### RECORDS PROVIDED ###

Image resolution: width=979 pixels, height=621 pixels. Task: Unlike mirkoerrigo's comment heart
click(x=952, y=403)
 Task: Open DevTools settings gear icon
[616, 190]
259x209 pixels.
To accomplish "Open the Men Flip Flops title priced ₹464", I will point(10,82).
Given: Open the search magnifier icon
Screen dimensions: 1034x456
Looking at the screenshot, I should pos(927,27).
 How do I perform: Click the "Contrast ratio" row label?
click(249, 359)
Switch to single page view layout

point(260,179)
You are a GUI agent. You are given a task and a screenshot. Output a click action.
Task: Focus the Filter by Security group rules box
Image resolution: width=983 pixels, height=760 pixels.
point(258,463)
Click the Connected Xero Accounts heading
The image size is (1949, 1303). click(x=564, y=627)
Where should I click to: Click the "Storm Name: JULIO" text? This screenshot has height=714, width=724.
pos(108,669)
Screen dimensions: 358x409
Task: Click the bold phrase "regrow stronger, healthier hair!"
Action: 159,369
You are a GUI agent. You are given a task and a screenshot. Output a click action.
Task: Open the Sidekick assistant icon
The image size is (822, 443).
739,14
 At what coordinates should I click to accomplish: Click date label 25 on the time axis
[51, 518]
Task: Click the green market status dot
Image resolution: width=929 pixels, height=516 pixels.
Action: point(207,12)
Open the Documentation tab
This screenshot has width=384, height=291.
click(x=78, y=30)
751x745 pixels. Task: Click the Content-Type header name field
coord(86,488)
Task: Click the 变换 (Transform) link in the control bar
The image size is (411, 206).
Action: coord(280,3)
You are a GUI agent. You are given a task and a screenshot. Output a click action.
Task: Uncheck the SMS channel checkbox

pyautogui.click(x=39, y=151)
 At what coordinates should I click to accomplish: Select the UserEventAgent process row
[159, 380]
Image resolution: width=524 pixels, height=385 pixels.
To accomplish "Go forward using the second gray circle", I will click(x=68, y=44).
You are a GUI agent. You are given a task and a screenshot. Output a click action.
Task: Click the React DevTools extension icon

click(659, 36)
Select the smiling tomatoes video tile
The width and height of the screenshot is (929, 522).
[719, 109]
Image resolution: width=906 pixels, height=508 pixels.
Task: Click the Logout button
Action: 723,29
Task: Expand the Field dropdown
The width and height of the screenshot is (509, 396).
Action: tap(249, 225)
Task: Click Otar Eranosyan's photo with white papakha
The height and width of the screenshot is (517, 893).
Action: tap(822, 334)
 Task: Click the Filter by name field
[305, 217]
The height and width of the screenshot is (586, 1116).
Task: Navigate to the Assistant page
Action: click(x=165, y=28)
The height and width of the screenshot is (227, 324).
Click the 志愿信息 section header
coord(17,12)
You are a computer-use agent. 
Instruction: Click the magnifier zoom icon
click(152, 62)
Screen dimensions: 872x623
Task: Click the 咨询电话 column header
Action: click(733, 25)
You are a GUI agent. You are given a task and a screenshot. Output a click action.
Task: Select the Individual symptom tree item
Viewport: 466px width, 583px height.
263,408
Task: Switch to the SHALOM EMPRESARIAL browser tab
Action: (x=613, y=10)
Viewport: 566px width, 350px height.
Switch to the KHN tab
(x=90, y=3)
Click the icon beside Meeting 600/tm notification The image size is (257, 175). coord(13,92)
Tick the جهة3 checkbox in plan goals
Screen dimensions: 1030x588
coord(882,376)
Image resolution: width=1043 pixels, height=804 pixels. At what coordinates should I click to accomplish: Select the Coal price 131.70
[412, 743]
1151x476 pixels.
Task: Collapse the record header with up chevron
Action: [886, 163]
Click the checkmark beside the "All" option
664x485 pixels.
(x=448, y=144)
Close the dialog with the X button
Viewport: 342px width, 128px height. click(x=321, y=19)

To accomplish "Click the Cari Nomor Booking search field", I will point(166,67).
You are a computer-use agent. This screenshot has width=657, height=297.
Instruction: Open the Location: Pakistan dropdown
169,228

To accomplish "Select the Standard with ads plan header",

###

__WHAT IS NEEDED__. Search the entries for the word "will". Copy each line where it appears.

__EXERCISE RESULT__.
To accomplish "Open the Men Flip Flops title priced ₹464", I will point(10,82).
To accomplish "Go forward using the second gray circle", I will click(x=68, y=44).
To accomplish "Click the Cari Nomor Booking search field", I will point(166,67).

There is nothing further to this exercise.